Zum 80. Jahrestag des deutschen Überfalls auf die Sowjetunion, am 22. Juni 2021, sprach Sabine Adler (Deutschlandfunk) mit der Überlebenden Pnina Katsir und der Fotografin Helena Schätzle darüber, was heute von dem Krieg bleibt, in Deutschland, in Israel und in den Menschen.
In der Reihe SEQUENZEN wird sich mit der Gegenwart von Vergangenheit und ihren langfristigen Folgen auseinandergesetzt. Die Veranstaltung wurde unterstützt von der Stiftung Denkmal für die ermordeten Juden Europas und gefördert von der Stiftung EVZ.
Vor 80 Jahren, am 22. Juni 1941 überfiel die deutsche Wehrmacht die Sowjetunion. Ein Krieg brach aus, den die Nationalsozialisten als »Weltanschauungskrieg« bezeichneten, und der zu einem brutalen Vernichtungskrieg Deutschlands im heutigen Mittelost- und Osteuropa wurde.
Der Vernichtungswille richtete sich gegen Kriegsgefangene, gegen kommunistische Funktionäre, gegen die Zivilbevölkerung und erfasst insbesondere die in der Sowjetunion lebenden Jüdinnen und Juden. Insgesamt 25 Millionen Bürger/-innen der Sowjetunion wurden ermordet. Während der deutschen Besatzung wurden zwischen 1941 und 1944 über eine Million jüdische Kinder, Frauen und Männer bei Massenerschießungen durch deutsche Soldaten, Polizisten und verbündete lokale Akteure ermordet und verscharrt.
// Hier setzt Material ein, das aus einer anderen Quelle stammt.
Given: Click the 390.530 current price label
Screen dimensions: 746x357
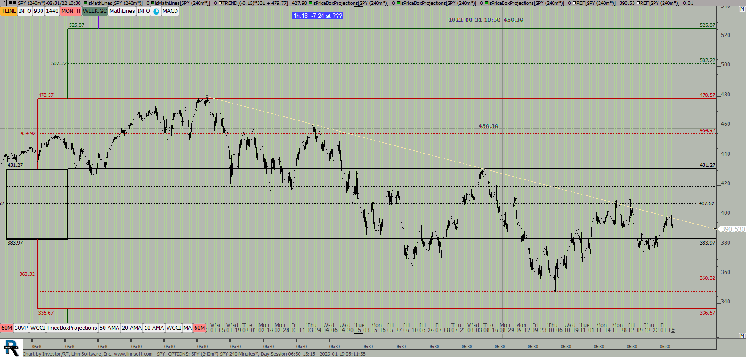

Während etwa einem Drittel der sowjetischen Jüdinnen und Juden die Evakuierung oder Flucht in den weiter östlich gelegenen Teil der Sowjetunion gelang, war die Chance auf Überleben in den Gebieten, die erst 1939/1940 von der Sowjetunion annektiert worden waren, sehr gering.
So erlebte es auch Pnina Katsir, die im Alter von 10 Jahren mir ihrer Familie aus dem rumänischen Siret in die von der Sowjetunion besetzte Hauptstadt der Bukowina floh. Nach der Rückeroberung des Gebiets durch rumänisch-faschistische Truppen erlebte sie erneut Pogrome, wurde aus dem Ghetto nach Minks deportiert und anschließend in das Ghetto Dzhurin in der heutigen Ukraine gesperrt. Dort, so sagt sie »tötete man uns nicht, man ließ uns nur sterben«.
2015 lernte Pnina Katsir die Fotografin Helena Schätzle bei AMCHA in Israel kennen. Helena Schätzle fotografierte Überlebende der Shoa und ihre Familien in den Zentren, wo sie psychosoziale Unterstützung suchten und bekamen. Wenige Jahre zuvor hatte die Fotografin in ihrem Projekt »9645 Kilometer Erinnerung« den Weg ihres Großvaters durch die ehemalige Sowjetunion dokumentiert – er war Wehrmachtssoldat, durch seine Tagebücher hatte sie nur eine verzerrte Wahrnehmung der Realität des deutschen Vernichtungskrieges gesehen. Sie stellte diesen Aufzeichnungen Porträts von Menschen und Orten entgegen, die Zeugen des deutschen Vernichtungswillens wurden.